In we go. My first impression was that we were entering a jail. We walked in thru the front door to be confronted with locked double doors and a “security guard”. Sheldon is pulling back so I tell the guard his story and the guard opens the locked doors to allow us into the shelter telling us to “find Rick”.
As we enter I am assaulted by a cacophony of sounds and smells….lots of them not pleasant. There is a riot of color and furniture and bodies everywhere…there are people sleeping standing up against walls and on the stairs and tired used old blankets clutched in dirty little children’s fingers.

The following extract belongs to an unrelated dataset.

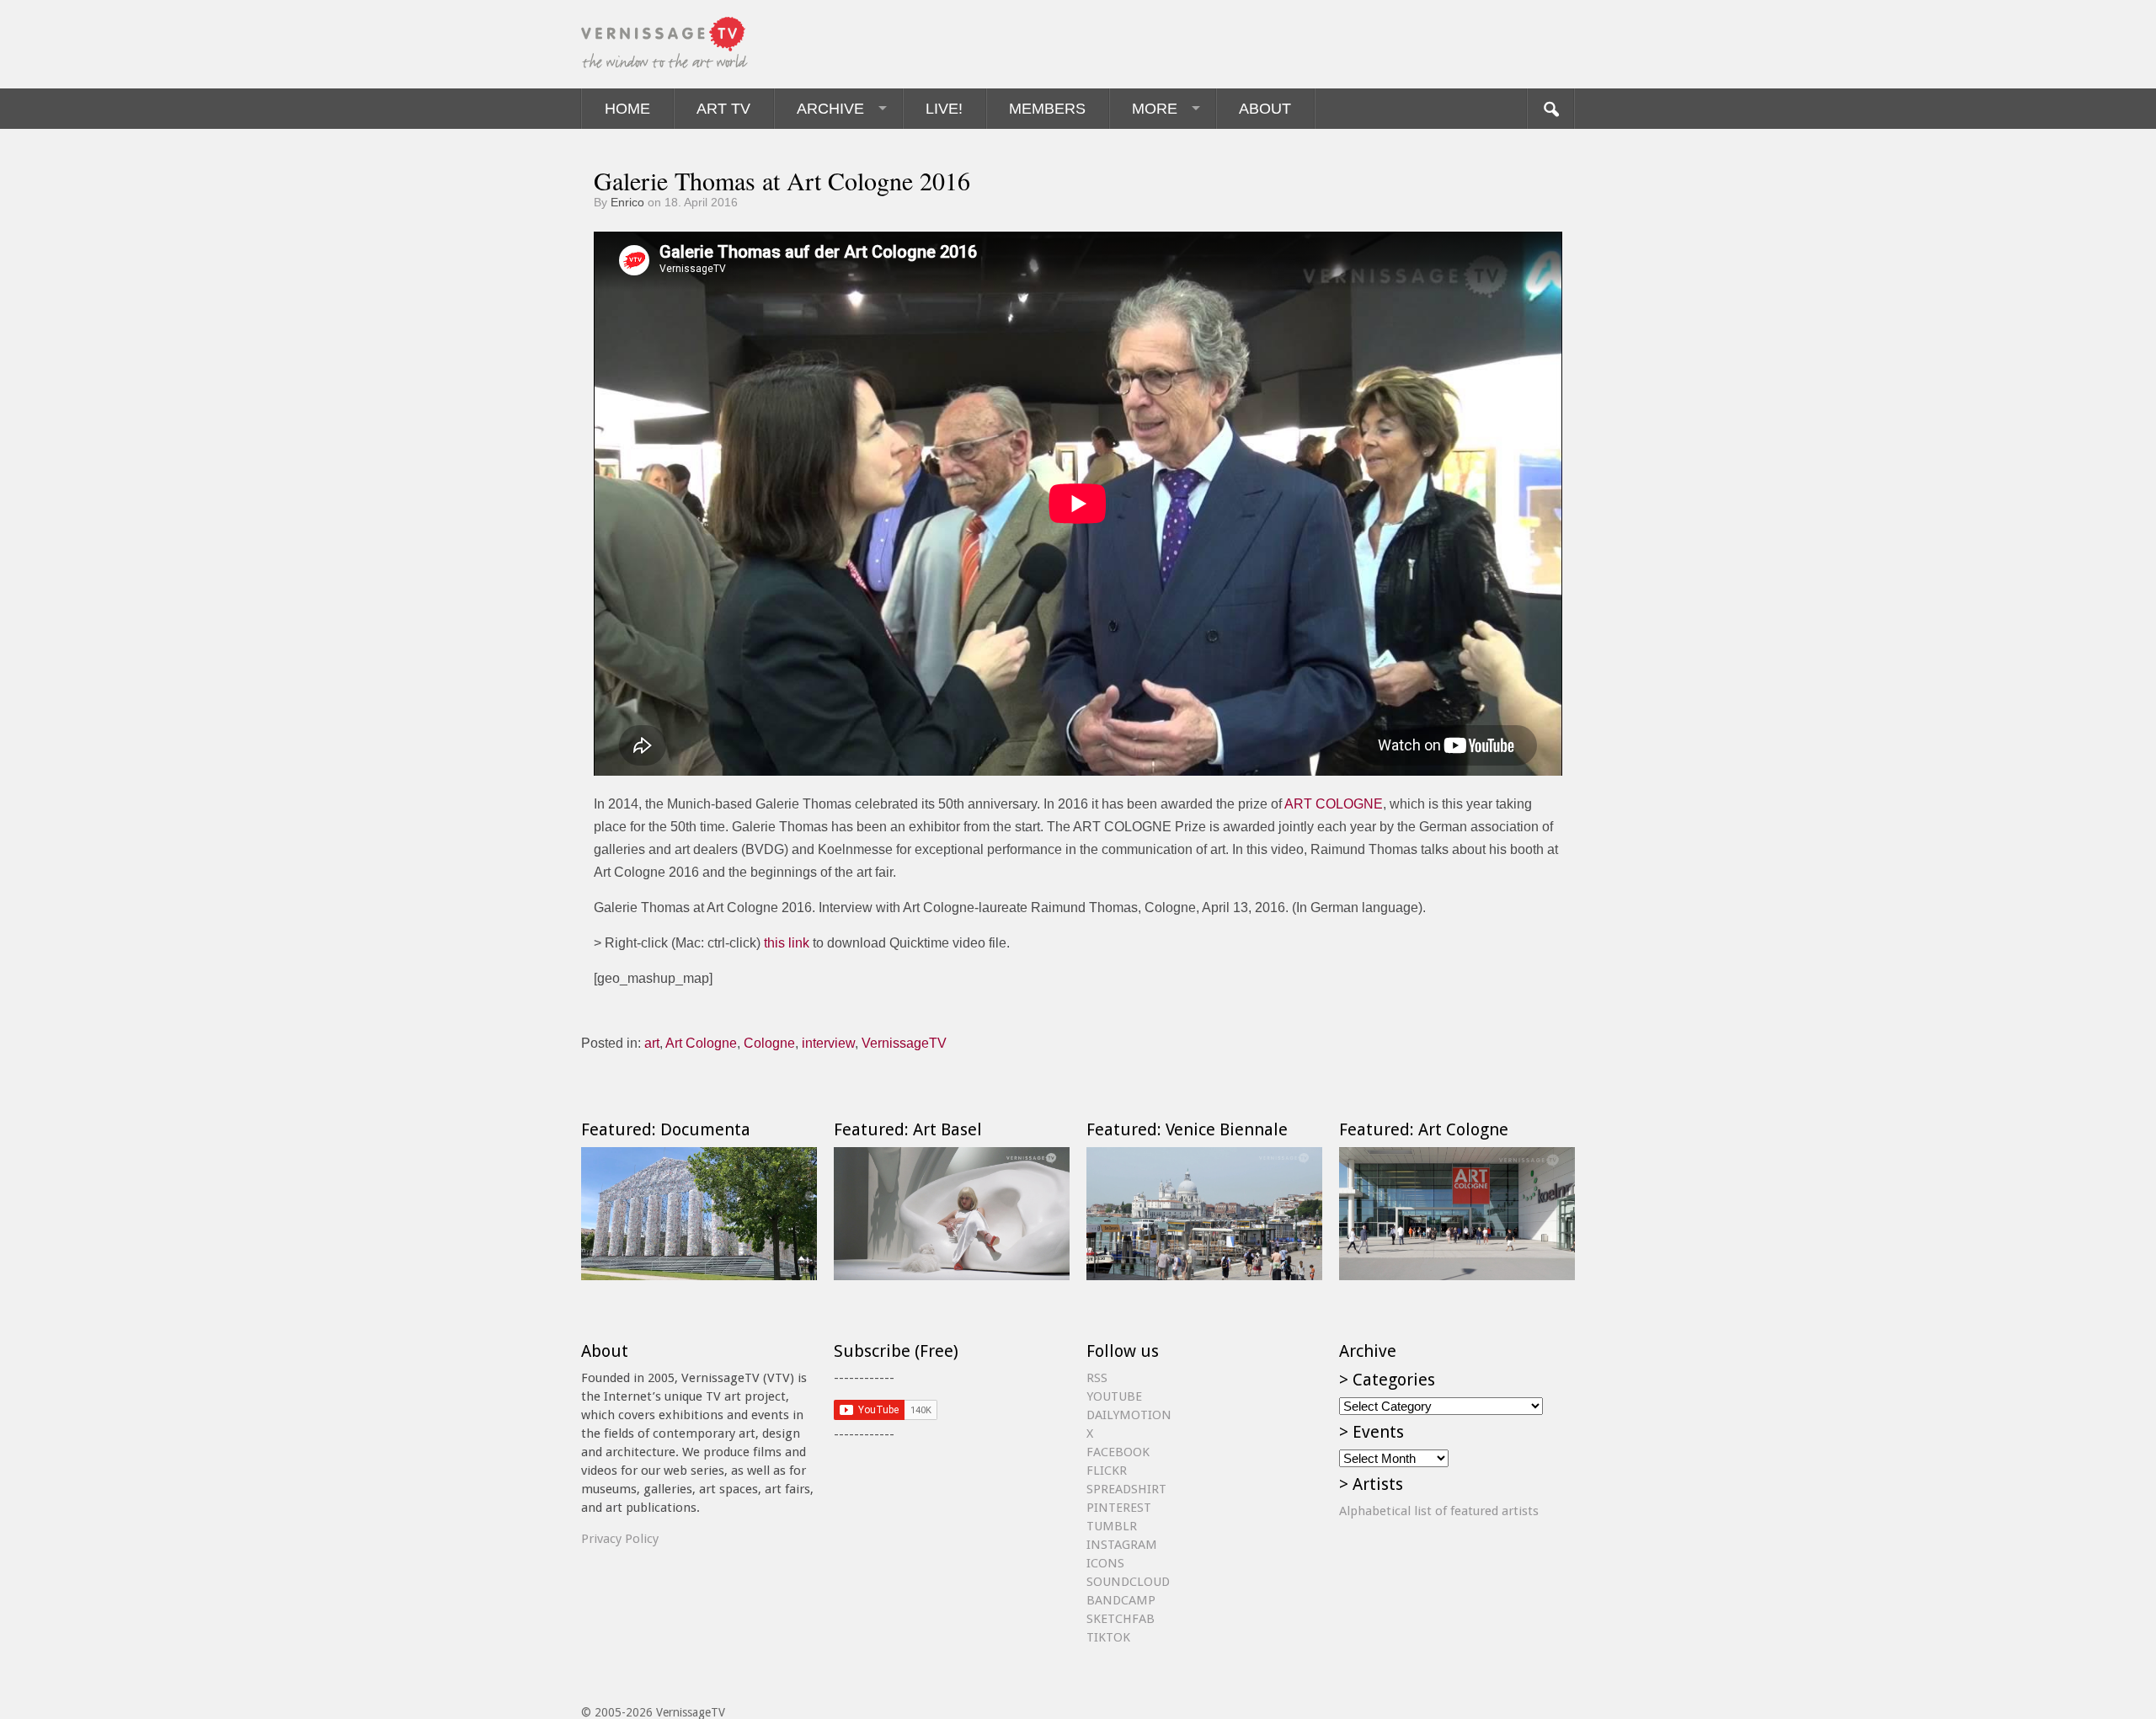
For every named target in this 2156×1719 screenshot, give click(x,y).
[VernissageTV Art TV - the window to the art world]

Slowly as I become accustomed to the “ambiance” I begin to see Christmas in this room. There are bits of tinsel hanging from dirty stocking caps set jauntily over dirty faces. There’s what can only be called a Charlie Brown Christmas tree in the corner and there are new socks and new gloves on many hands and feet…and lots of the people that are awake are smiling. I don’t understand.
Across the room is the big serving window to the kitchen but I see no one on the other side…as I start across the room I hear the unmistakable sound of dishes smashing to the floor and a resounding “Damn it!” from behind the wall. I peek around a see a harried fellow, in half a Santa suit picking up broken dishes and muttering.
“Rick?” I ask. This frantic man turns to me and blesses me with the biggest gap tooth smile and says…”yup…hiya! What can I do for you?”
I explain Sheldon’s story and Rick tells me no problem he can stay here over night. He then turns to Sheldon and says,”I don’t suppose you can cook?”
“Why?” says Sheldon and I at once. Turns out that the volunteer church group that was to cook the shelter’s Christmas dinner won’t be coming because of the storm. Rick says that Christmas is always a banner time for the shelter food wise…”people assuage their guilt by giving at Christmas”. The end result is that he has tons of food and no cooks.
“Hmmmmmm,” says I, “maybe I can help”
Long story short…we have Christmas dinner for close to 200. Sheldon isn’t a cook but he’s a mean dishwasher and clean up kinda guy…and we recruit a couple of people from the shelter and we are off… We have beef and turkey and mashed potatoes and stuffing made in pans instead of in the bird and spaghetti with sauce and chocolate pudding.
We have Christmas Carols and laughter and hugs and tears and handclasps from dirty little fingers. By 10 PM I am completely and totally physically exhausted, sweaty and hot, hot, hot… but as I turn to survey the room I have an epiphany.
Christmas is not about receiving the love from my family that I believe is my due. It truly is about the giving.
In any way shape or form. Sheldon passed away in 1996 but I still hear from his daughter Janice…once a year at Christmas. And that’s the best that I can do.
Excellent, WyzWmn! What a great Christmas story.